# Reading passage:
━━━━━━━━━━━━━━━━━━━━━━━━━━━━━━
- Born: Argentina
- Occupations: Composer, conductor, orchestrator, songwriter
- Instrument: Piano

= Emilio Kauderer =

Argentine musician

Emilio Kauderer is an Argentine composer, orchestrator and songwriter residing in Los Angeles. He is best known for his scores for films including "Metegol (Underdogs)", "Secret in Their Eyes", and "A Place In the World". Kauderer won a Latin Grammy for his work on Bajofondo's 2002 album "Bajofondo Tango Club".

==Early life and education==
Kauderer was born in Argentina. He studied composition with Jacobo Ficher, and conducting with Jaques Bodmer. He performed as a classical pianist and trained at the Tchaikovsky Conservatory in Kyiv in piano playing, music composition and conducting with Sagaidachni and Kanershtein. Kauderer continued studies at Gnesina College of Music in Moscow and obtained a postgraduate degree at the Tchaikovsky Moscow Conservatory on a full merit scholarship with Naumov.

== Career ==

=== Works in Argentina ===
Upon his return to Argentina, his chamber compositions were performed by the Camerata Bariloche. Keuderer's Wind Quintet "Danzón" won the Yamaha-Promusica Award in 1987. He began work in Argentinian movies in 1980, composing for the film La Discoteca del amor, which was directed by Adolfo Aristarain.

=== Orchestral work ===
He received a fellowship to The Sundance Institute's Composer's Lab and was honored by being selected as the composer of the music for New York's Jewish Heritage Museum main exhibit piece. The musical Paquito's Christmas, written with Luis Avalos, was performed and conducted by Kauderer at the Washington Opera. The musical featured Plácido Domingo's grandson for three seasons and played at the Pasadena Civic Center in Los Angeles for nine years. Kauderer's symphonic work has been performed by the National Symphonic Orchestras in Argentina, Honduras, the La Porte Symphony Orchestra and the Pan American Symphony Orchestra in Washington.

Kauderer's orchestral work was performed by the Los Angeles Philharmonic at the Hollywood Bowl conducted by Gustavo Dudamel. Other orchestral work has been performed by the Washington Opera, the London Symphony Orchestra, the London Philharmonia Orchestra, the Prague Philharmonic, the Pan American Orchestra in Washington and the National Symphony Orchestras of both Argentina and Honduras.

Kauderer composed the music for the 60th anniversary of the Holiday on Ice show, Diamonds which was warmly received by European audiences for four years. He collaborated with Michael Kamen for the opening of the Winter Olympics, wrote the AT&T song for Jon Secada's performance at the Olympic Games in Seoul and wrote the music for Ricky Martin's videos for the Livin' la Vida Loca tour in collaboration with KC Porter.

=== Film scoring ===
In 2019, Kauderer became the first music composer to win the Molodist Award (Lifetime Achievement, Odesa Film Festival). (Past recipients include but are not limited to Roman Polanski, Catherine Deneuve, Sophia Loren and Claudia Cardinale.) Kauderer was honored with the Arbol de La Vida Award by the 2013 Guadalajara International Film Festival in Los Angeles (FICG in LA). The Los Angeles County Board of Supervisors granted Kauderer recognition for his outstanding contribution to film music. Kauderer was the recipient of a fellowship to The Sundance Institute's Composers Lab and the BMI Conductors Lab. He was honored by having been selected as the composer of the music for the main exhibit piece of New York's Jewish History Museum.
━━━━━━━━━━━━━━━━━━━━━━━━━━━━━━
# Collected data:
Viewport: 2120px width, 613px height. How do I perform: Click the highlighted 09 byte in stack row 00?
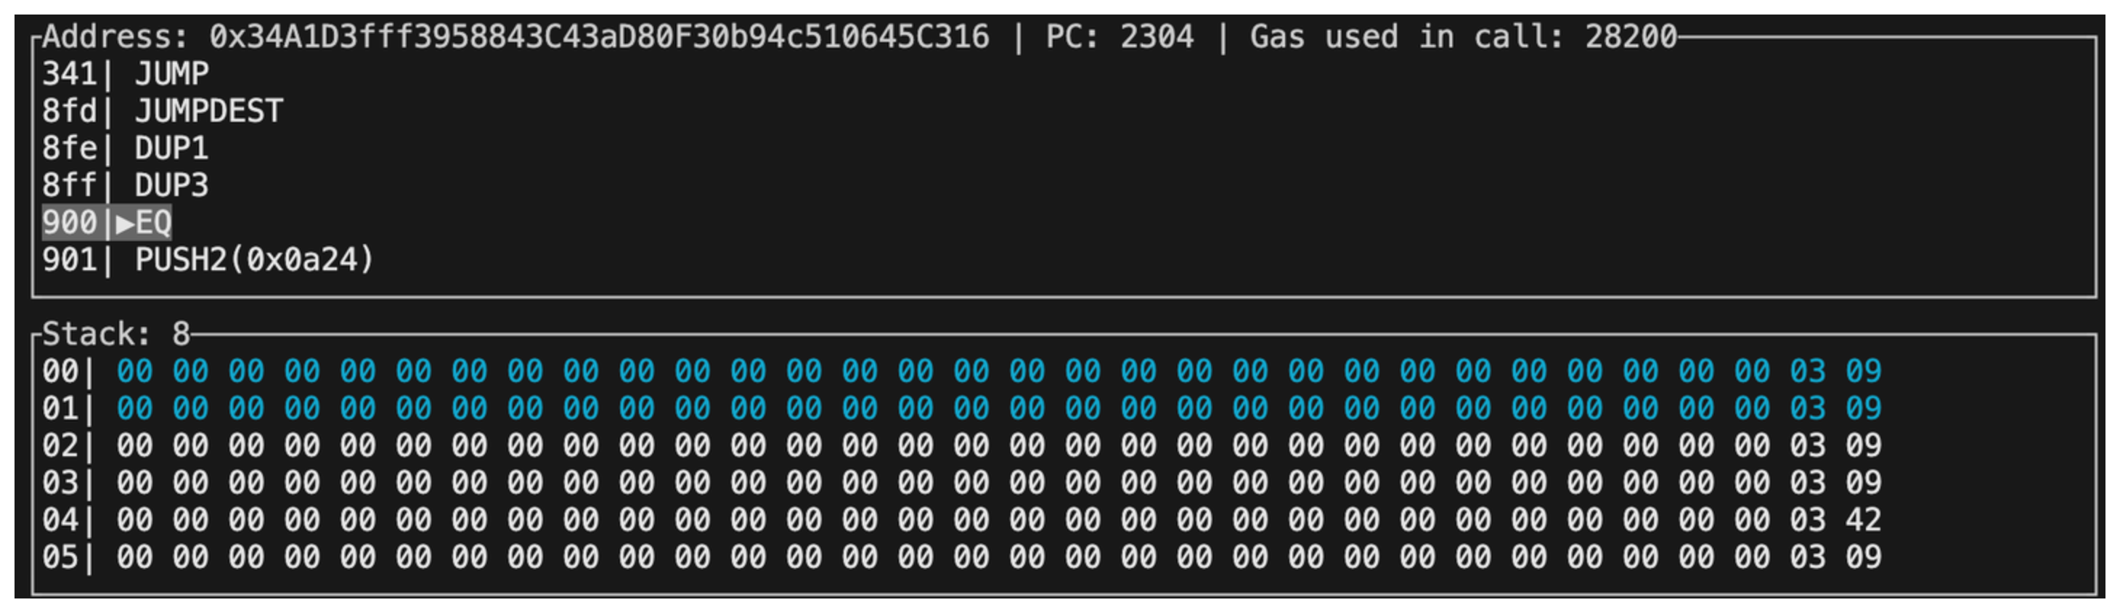coord(1863,372)
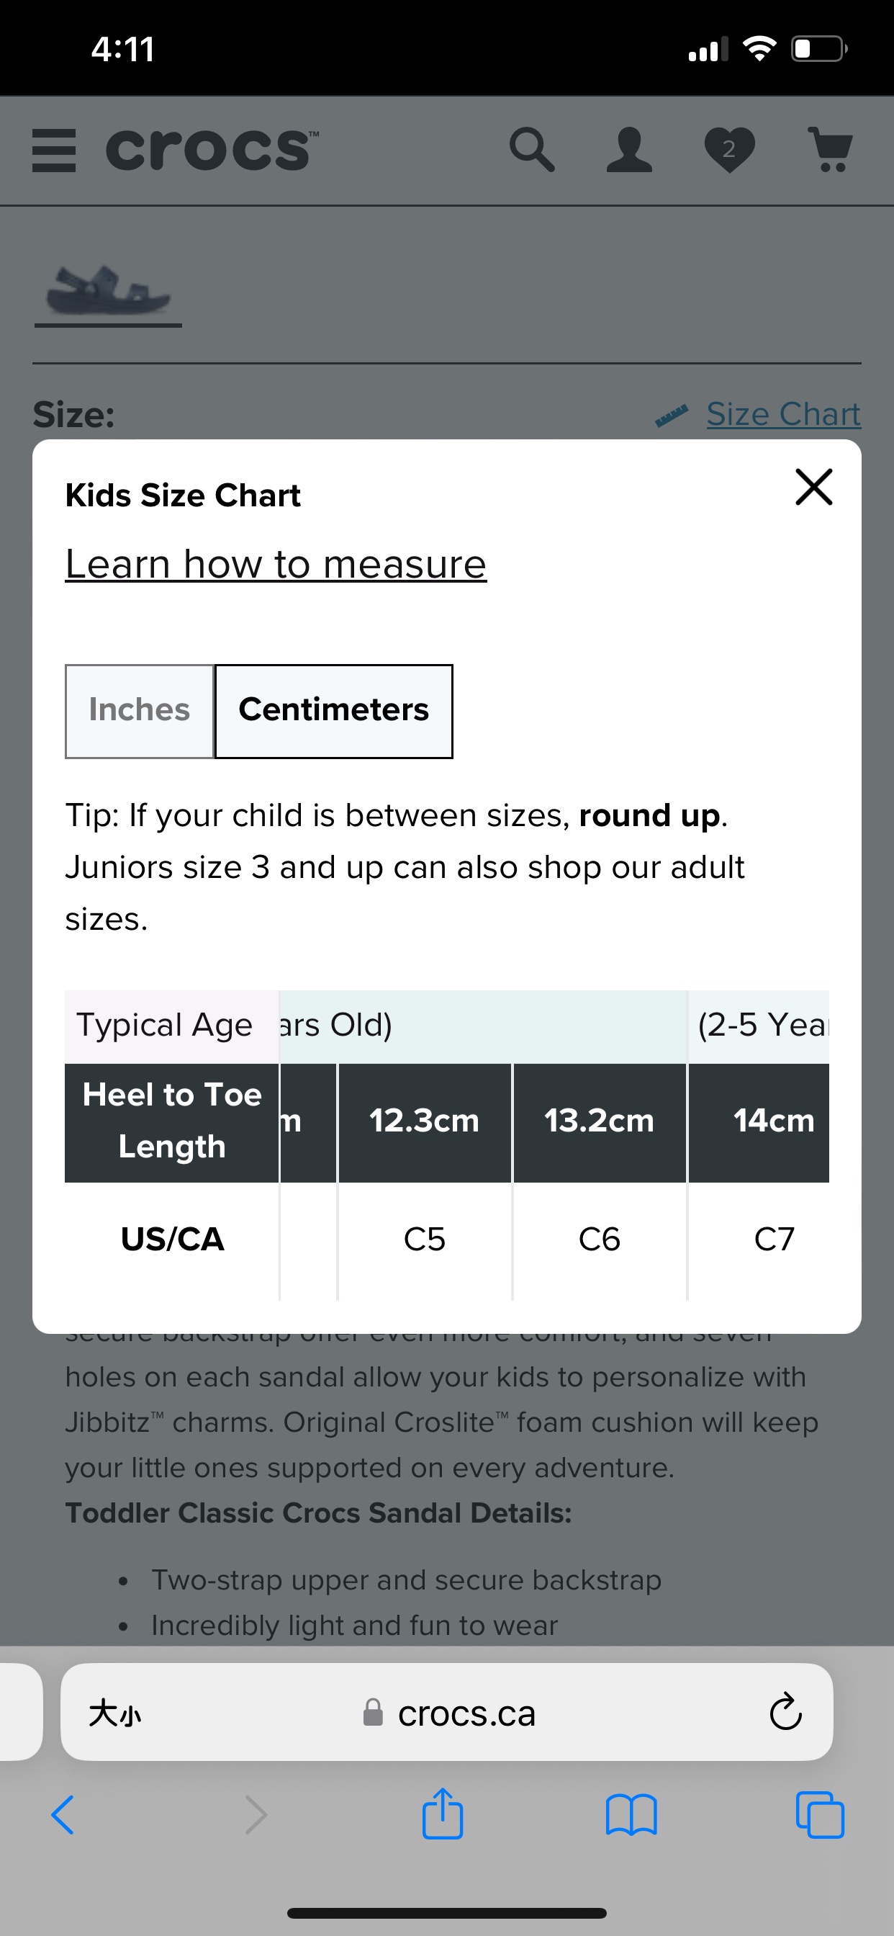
━━━━━━━━━━━━━━━━━━━━━━━━━━━━━━
# What you need to do:
1) According to the Emilio Kauderer article, which album won him a Latin Grammy?
2) Pick up the article on Emilio Kauderer after its last sentence and write what comes next.

# Written responses:
1) Bajofondo's 2002 album "Bajofondo Tango Club."

2)
Kauderer composed the score for the remake of Secret in Their Eyes, directed by Billy Ray, and the 3D animated film Metegol/Futbolin/Underdogs, directed by Juan Campanella; Corazon de Leon, directed by Marcos Carnevale; and Amapola, directed by Eugenio Zanetti. Kauderer collaborated with director Juan Campanella on the soundtracks of Same Love, Same Rain, Vientos de Agua, El Hombre de tu Vida, The Secret in Their Eyes, co-composed with Federico Jusid, Belgrano and Parque Lezama. In collaboration with director Adolfo Aristarain, Kaudererwrote the music score for A Place in the World, Time for Revenge, Últimos días de la víctima and La Discoteca del Amor. To date, Kauderer has won three Academy Awards in Argentina for Best Film Score for the films: "Metegol/Underdogs," Secret in Their Eyes, and A Place In the World. Secret in Their Eyes won the Academy Award for Best Foreign Language Film in 2010.

=== TV work ===
Recent music credits for TV include the FOX series '2091', Familia en Venta and Cumbia Ninja. Kauderer collaborated with Stewart Copeland on the theme and music for the Emmy-nominated score of the Showtime series, Dead Like Me.

===Video game work===
Emilio Kauderer collaborated with Stewart Copeland in composing a song for the Stomp album and the soundtrack for the Spyro series of games on Sony's PlayStation 2.

=== Bajofondo ===
Kauderer participated in Bajofondo's Latin Grammy winning album Bajofondo Tango Club with his song "Maroma", produced by Gustavo Santaolalla and Juan Campodonico. The album was critically acclaimed in Argentina and sold well there and in record stores in Los Angeles. Universal Latino then released the album in the United States.

==Awards and nominations==
- 2026 Nominated, ACE Awards for Best Score for "Empieza con D, Siete Letras" directed by Juan Campanella.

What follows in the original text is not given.